Barcelona is still unable to register their summer signings after La Liga rejected an attempt to use the club’s own funds to inflate the value of two asset sales they used to balance the books and strengthen their team.
The plan now is to sell a further 25% of their content production company, Barça Studios, for an estimated €100 million in the hope that it will allow them to include new arrivals such as Robert Lewandowski, Andreas Christensen, and Jules Koundé in the squad for their first game against Rayo Vallecano on Saturday night.
Barcelona had accounted for €667 million (£562 million) in benefits from the sale of two packets of future television rights, which they hoped would help them comply with La Liga’s financial fair play rules.
They also announced the sale of slightly less than 25% of Barça Studios, the third of three “palancas” or economic “levers” pulled this summer.
Barcelona said they had brought in more than €850 million in total, including a new sponsorship deal with Spotify, player departures, and increased revenue, as they seek to improve their squad and resolve a financial crisis.
However, according to the league’s audit, Barcelona received only €517 million directly from investors Sixth Street for two TV rights packages of 10% and 15%, respectively.
According to the Spanish radio station Cadena Cope, the remaining €150 million was paid by the club itself.
The operation is legal, as confirmed by the club’s auditors Grant Thornton, but the league has recalculated the benefit to reflect that €150 million of the total is not new income.
Barcelona has spent more on transfers than any other club in Spain and has yet to reduce their salary outgoings sufficiently, leaving them short of the threshold where they can register all of their players with La Liga.
Laporta had stated that he hoped not to have to use a fourth lever, but the board had already approved such a move if it became necessary, which it now appears to be.

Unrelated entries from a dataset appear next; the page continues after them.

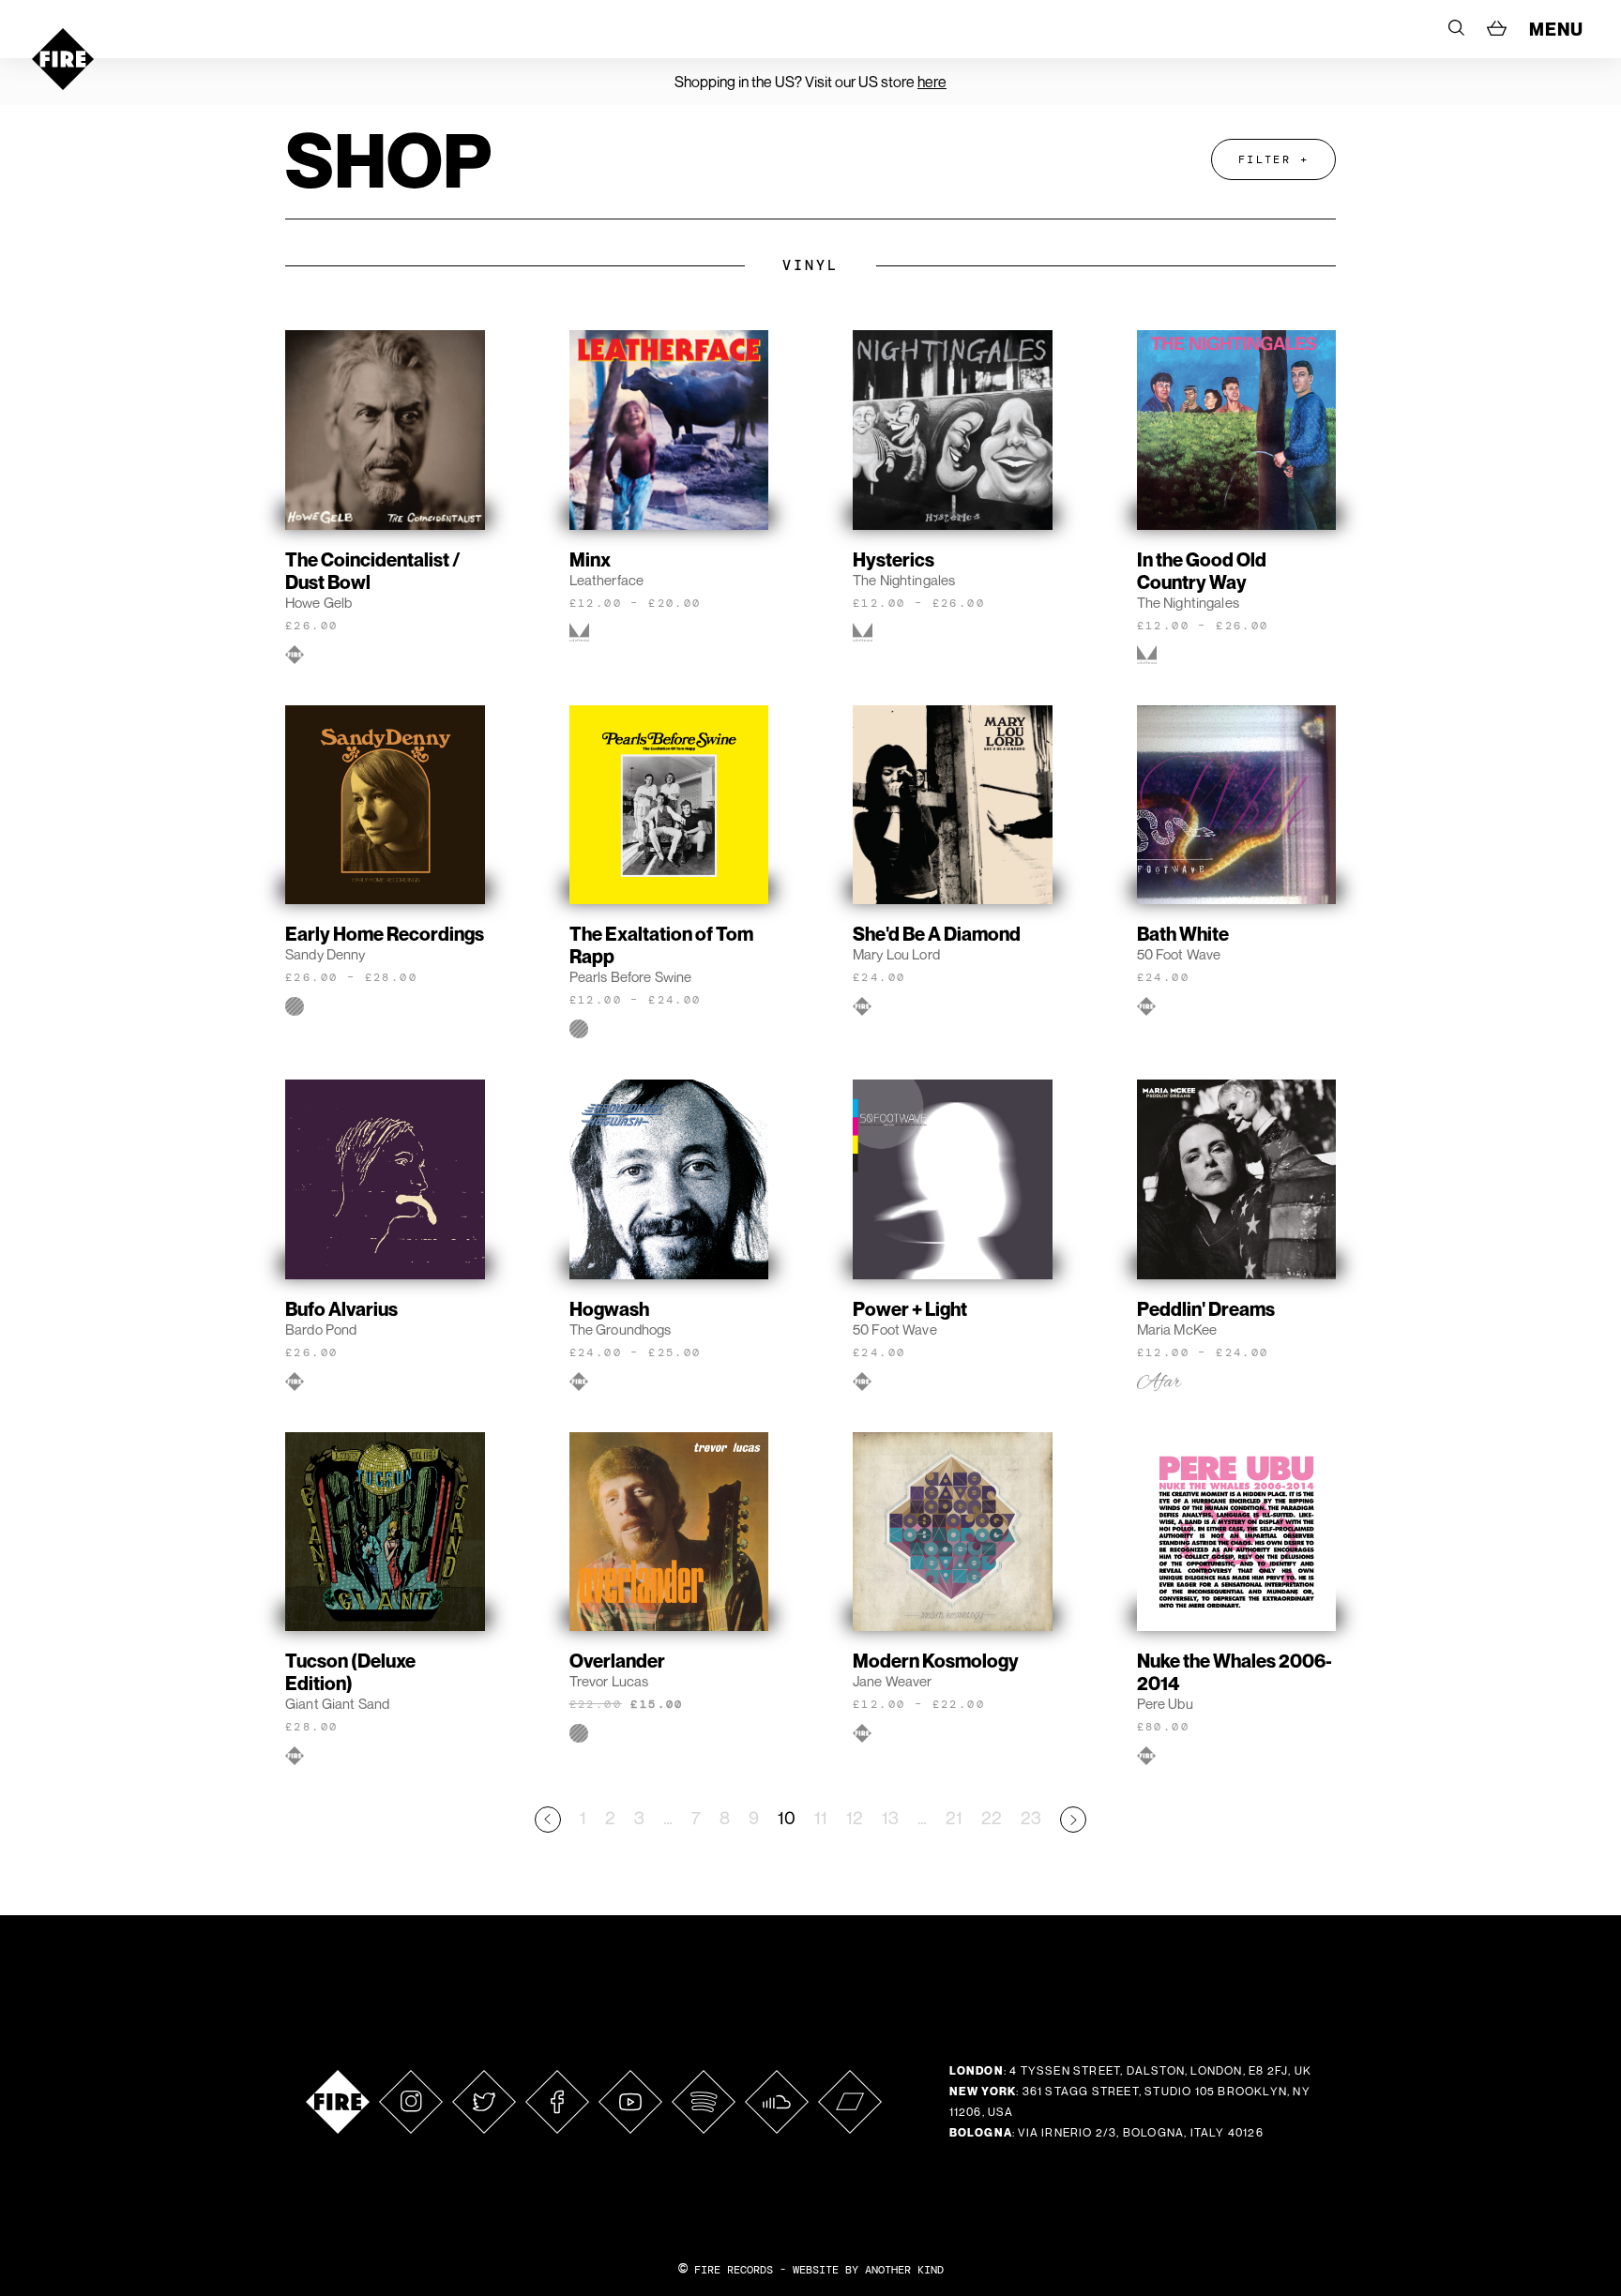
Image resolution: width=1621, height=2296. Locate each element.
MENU (1556, 29)
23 (1031, 1817)
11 (820, 1817)
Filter (1264, 159)
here (932, 81)
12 (854, 1817)
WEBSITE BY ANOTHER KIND (868, 2269)
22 (991, 1817)
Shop (388, 159)
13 (890, 1817)
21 (954, 1817)
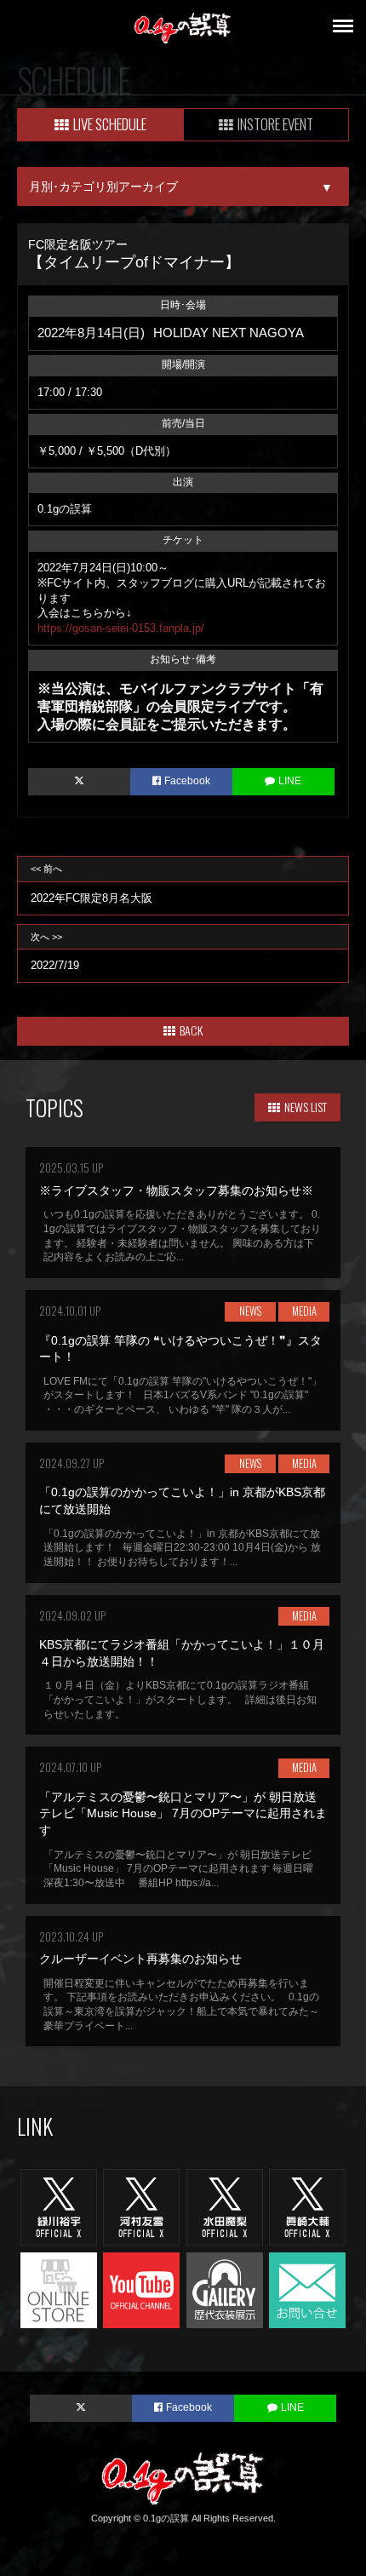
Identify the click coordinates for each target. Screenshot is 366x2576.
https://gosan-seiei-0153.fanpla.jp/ (120, 628)
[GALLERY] (224, 2289)
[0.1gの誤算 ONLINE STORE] (58, 2289)
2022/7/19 (55, 952)
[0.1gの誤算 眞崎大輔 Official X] (307, 2206)
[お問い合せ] (307, 2289)
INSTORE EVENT (275, 124)
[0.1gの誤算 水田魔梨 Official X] (224, 2206)
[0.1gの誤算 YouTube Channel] (141, 2289)
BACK (191, 1030)
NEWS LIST (305, 1107)
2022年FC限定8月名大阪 (91, 883)
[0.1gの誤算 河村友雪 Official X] (141, 2206)
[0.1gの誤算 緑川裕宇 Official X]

His administration, which inherited a severe financial crisis, had previously been granted permission to sell a percentage of future TV rights (up to 25% for up to 25 years), Barca Studios, and 49% of the club’s licencing arm BLM at members’ assemblies this spring and in the autumn. The latter has not yet occurred.
Barcelona continues to try to move players, with Frenkie de Jong’s potential departure being especially significant due to the size of his salary and amortisation.
They are negotiating salary reductions with senior players and club captains Gerard Piqué, Sergio Busquets and Jordi Alba and intend to make more signings.